Start DOCUMENT TEXT

Re: [PATCH v3 4/5] iio: adc: versal-sysmon: add threshold event support

Devicetree
 help / color / mirror / Atom feed

From: sashiko-bot@kernel.org
To: "Salih Erim" <salih.erim@amd.com>
Cc: robh@kernel.org, conor+dt@kernel.org, devicetree@vger.kernel.org
Subject: Re: [PATCH v3 4/5] iio: adc: versal-sysmon: add threshold event support
Date: Wed, 27 May 2026 13:31:35 +0000	[thread overview]
Message-ID: <20260527133135.C1ED11F000E9@smtp.kernel.org> (raw)
In-Reply-To: <20260527114211.174288-5-salih.erim@amd.com>

Thank you for your contribution! Sashiko AI review found 11 potential issue(s) to consider:
- [High] Data race and missing synchronization when updating `sysmon->temp_mask` and hardware interrupt mask registers.
- [High] Voltage threshold alarms act as one-shot events and become permanently disabled upon triggering.
- [High] Signed integer overflow in `sysmon_supply_processedtoraw` when scaling unconstrained user-supplied thresholds.
- [High] Unhandled regmap error during voltage alarm processing leads to an IRQ storm.
- [High] `sysmon_millicelsius_to_q8p7()` triggers undefined behavior and writes sign-extended garbage to reserved upper bits.
- [High] Requesting a hardirq handler for I2C devices will trigger a 'scheduling while atomic' kernel panic.
- [High] Lockless read of `sysmon->masked_temp` causes a TOCTOU race, and undocumented write to `SYSMON_STATUS_RESET` destroys telemetry data.
- [High] Voltage threshold writes clobber the format and mode bits in the hardware register.
- [High] `sysmon_update_temp_lower` is vulnerable to a signed integer underflow when calculating the lower threshold.
- [Medium] Reading the event configuration of a temperature channel during an active alarm incorrectly returns 0 (disabled).
- [Medium] Device interrupts are not disabled in the hardware during driver teardown.
--

commit bf3f4a0490a50d3240978d97650f909908cd4a27
Author: Salih Erim <salih.erim@amd.com>

iio: adc: versal-sysmon: add threshold event support

Add threshold event support for temperature and supply voltage channels.

> diff --git a/drivers/iio/adc/versal-sysmon-core.c b/drivers/iio/adc/versal-sysmon-core.c
> index ebe052f69820f..04977c9c8871f 100644
> --- a/drivers/iio/adc/versal-sysmon-core.c
> +++ b/drivers/iio/adc/versal-sysmon-core.c
[ ... ]
> +static void sysmon_millicelsius_to_q8p7(u32 *raw_data, int val)

End DOCUMENT TEXT
Start DATASET EXTRACT

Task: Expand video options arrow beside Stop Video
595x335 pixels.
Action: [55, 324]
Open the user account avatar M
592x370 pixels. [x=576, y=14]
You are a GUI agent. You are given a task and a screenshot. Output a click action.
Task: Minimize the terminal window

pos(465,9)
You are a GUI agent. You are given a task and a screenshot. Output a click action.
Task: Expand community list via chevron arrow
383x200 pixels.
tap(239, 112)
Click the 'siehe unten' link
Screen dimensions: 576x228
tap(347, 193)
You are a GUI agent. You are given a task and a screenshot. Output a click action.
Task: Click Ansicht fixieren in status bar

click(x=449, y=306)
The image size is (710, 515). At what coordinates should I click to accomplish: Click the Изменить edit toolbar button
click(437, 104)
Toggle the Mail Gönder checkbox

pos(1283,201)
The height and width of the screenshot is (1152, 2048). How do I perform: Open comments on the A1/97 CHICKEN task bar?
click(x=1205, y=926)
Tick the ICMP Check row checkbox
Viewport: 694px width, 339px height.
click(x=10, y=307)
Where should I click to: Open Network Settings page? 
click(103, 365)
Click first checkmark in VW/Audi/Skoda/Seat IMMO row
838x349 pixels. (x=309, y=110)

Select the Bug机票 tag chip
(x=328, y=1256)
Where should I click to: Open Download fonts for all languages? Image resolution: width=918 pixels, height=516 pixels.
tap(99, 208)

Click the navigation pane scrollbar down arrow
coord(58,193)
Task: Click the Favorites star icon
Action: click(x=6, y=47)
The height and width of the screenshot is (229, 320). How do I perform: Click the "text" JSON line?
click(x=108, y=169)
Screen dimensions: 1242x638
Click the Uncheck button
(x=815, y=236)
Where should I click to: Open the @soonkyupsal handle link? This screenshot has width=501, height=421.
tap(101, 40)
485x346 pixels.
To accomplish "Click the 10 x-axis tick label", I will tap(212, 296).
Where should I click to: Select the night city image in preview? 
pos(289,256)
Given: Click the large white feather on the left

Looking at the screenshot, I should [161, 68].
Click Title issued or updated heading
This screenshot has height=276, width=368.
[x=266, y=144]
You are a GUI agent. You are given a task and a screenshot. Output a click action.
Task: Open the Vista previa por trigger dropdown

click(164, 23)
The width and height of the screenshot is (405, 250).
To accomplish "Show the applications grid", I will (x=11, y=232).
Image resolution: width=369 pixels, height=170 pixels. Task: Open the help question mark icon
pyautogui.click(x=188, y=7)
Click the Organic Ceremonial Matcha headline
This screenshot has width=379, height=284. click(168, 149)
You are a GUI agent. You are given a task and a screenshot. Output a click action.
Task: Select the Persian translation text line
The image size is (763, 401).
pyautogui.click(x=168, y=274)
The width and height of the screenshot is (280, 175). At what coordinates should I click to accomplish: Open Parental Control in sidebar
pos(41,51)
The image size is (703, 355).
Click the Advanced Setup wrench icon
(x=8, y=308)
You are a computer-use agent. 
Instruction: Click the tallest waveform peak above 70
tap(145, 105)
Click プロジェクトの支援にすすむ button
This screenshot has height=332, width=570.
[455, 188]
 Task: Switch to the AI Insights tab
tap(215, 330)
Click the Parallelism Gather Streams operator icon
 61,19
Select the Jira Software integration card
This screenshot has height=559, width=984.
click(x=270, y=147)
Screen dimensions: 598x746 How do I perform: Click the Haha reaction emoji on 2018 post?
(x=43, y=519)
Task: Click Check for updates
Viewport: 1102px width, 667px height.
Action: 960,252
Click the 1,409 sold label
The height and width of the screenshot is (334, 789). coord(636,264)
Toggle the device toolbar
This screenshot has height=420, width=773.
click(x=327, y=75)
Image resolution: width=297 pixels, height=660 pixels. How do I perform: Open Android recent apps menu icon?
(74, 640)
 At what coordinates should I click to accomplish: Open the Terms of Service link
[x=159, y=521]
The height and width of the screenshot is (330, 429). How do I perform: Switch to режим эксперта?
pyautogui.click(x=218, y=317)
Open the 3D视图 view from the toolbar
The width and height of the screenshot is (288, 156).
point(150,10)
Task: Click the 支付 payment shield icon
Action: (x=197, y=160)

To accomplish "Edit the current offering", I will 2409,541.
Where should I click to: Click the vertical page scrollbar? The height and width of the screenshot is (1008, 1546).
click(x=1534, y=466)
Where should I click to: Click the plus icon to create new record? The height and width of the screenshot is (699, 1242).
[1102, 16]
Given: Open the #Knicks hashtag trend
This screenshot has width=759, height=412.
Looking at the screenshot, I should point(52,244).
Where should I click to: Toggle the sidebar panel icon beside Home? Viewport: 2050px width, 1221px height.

End DATASET EXTRACT

_WRITTEN TASK A_. Say whether each statement agrees with the patch review, answering yes or no and quoting the words that decide it. (i) The review reports eleven potential issues. (ii) The issue about device interrupts during driver teardown is rated High. (iii) The commit adds threshold event support for temperature and supply voltage channels.
_WRITTEN TASK B_. Write the next part of the patch review, starting after its last line.
The rows are separate material, unrelated to the patch review.

_TASK RESULT A_.
(i) Yes: "found 11 potential issue(s) to consider"
(ii) No: "[Medium] Device interrupts are not disabled in the hardware during driver teardown."
(iii) Yes: "Add threshold event support for temperature and supply voltage channels."

_TASK RESULT B_.
> +{
> +	*raw_data = (val << SYSMON_FRACTIONAL_SHIFT) / (int)MILLI;
> +}

[Severity: High]
Will left-shifting a negative val cause undefined behavior in C? 

Additionally, when the division produces a negative integer, does the
implicit cast to u32 sign-extend and set the upper 16 bits to 1? Could
this clobber reserved upper bits when written to the threshold registers?

[ ... ]
> +static void sysmon_supply_processedtoraw(int val, u32 reg_val, u32 *raw_data)
> +{
> +	int exponent = FIELD_GET(SYSMON_MODE_MASK, reg_val);
> +	int format = FIELD_GET(SYSMON_FMT_MASK, reg_val);
> +	int scale, tmp;
> +
> +	scale = BIT(SYSMON_SUPPLY_MANTISSA_BITS - exponent);
> +	tmp = (val * scale) / (int)MILLI;

[Severity: High]
Can val * scale silently overflow a 32-bit signed integer if userspace
provides a large threshold value (e.g., > 32767)? 

Would it be safer to use a 64-bit cast here to avoid undefined behavior
before clamping?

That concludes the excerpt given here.